Objective
Revise the data below so that each "GUI agent" becomes "interface agent", leaving every other character as it is.

Data shown
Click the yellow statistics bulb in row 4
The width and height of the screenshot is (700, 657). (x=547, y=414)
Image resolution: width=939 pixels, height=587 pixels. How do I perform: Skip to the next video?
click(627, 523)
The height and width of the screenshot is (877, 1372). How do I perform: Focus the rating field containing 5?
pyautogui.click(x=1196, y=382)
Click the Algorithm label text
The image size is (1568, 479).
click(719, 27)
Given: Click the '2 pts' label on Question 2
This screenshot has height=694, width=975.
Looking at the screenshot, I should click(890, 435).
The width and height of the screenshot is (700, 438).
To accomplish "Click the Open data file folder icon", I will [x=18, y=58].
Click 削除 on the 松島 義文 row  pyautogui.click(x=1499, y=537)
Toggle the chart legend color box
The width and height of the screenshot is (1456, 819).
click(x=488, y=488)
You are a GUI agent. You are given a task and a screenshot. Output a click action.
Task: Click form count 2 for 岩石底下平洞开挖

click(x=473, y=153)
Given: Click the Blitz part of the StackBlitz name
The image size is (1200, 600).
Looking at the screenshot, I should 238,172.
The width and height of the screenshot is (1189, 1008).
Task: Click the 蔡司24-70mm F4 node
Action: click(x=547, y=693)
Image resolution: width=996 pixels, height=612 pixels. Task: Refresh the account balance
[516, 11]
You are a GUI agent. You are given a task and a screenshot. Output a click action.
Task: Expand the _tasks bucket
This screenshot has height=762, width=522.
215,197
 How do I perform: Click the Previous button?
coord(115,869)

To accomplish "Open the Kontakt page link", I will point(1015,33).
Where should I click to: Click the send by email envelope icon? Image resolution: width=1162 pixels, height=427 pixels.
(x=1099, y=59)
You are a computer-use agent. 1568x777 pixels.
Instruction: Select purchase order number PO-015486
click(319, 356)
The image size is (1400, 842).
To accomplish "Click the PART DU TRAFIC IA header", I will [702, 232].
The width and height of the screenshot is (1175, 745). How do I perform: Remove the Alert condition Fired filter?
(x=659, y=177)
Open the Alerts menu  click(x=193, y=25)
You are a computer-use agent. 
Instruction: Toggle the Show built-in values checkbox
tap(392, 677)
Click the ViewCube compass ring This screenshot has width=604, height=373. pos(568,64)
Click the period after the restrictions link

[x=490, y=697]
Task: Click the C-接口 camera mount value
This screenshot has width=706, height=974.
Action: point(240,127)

Answer to the task
Click the yellow statistics bulb in row 4
The width and height of the screenshot is (700, 657). (x=547, y=414)
Image resolution: width=939 pixels, height=587 pixels. How do I perform: Skip to the next video?
click(627, 523)
The height and width of the screenshot is (877, 1372). How do I perform: Focus the rating field containing 5?
pyautogui.click(x=1196, y=382)
Click the Algorithm label text
The image size is (1568, 479).
click(719, 27)
Given: Click the '2 pts' label on Question 2
This screenshot has height=694, width=975.
Looking at the screenshot, I should click(890, 435).
The width and height of the screenshot is (700, 438).
To accomplish "Click the Open data file folder icon", I will [x=18, y=58].
Click 削除 on the 松島 義文 row  pyautogui.click(x=1499, y=537)
Toggle the chart legend color box
The width and height of the screenshot is (1456, 819).
click(x=488, y=488)
You are a interface agent. You are given a task and a screenshot. Output a click action.
Task: Click form count 2 for 岩石底下平洞开挖

click(x=473, y=153)
Given: Click the Blitz part of the StackBlitz name
The image size is (1200, 600).
Looking at the screenshot, I should 238,172.
The width and height of the screenshot is (1189, 1008).
Task: Click the 蔡司24-70mm F4 node
Action: click(x=547, y=693)
Image resolution: width=996 pixels, height=612 pixels. Task: Refresh the account balance
[516, 11]
You are a interface agent. You are given a task and a screenshot. Output a click action.
Task: Expand the _tasks bucket
This screenshot has height=762, width=522.
215,197
 How do I perform: Click the Previous button?
coord(115,869)

To accomplish "Open the Kontakt page link", I will point(1015,33).
Where should I click to: Click the send by email envelope icon? Image resolution: width=1162 pixels, height=427 pixels.
(x=1099, y=59)
You are a computer-use agent. 1568x777 pixels.
Instruction: Select purchase order number PO-015486
click(319, 356)
The image size is (1400, 842).
To accomplish "Click the PART DU TRAFIC IA header", I will [702, 232].
The width and height of the screenshot is (1175, 745). How do I perform: Remove the Alert condition Fired filter?
(x=659, y=177)
Open the Alerts menu  click(x=193, y=25)
You are a computer-use agent. 
Instruction: Toggle the Show built-in values checkbox
tap(392, 677)
Click the ViewCube compass ring This screenshot has width=604, height=373. pos(568,64)
Click the period after the restrictions link

[x=490, y=697]
Task: Click the C-接口 camera mount value
This screenshot has width=706, height=974.
Action: point(240,127)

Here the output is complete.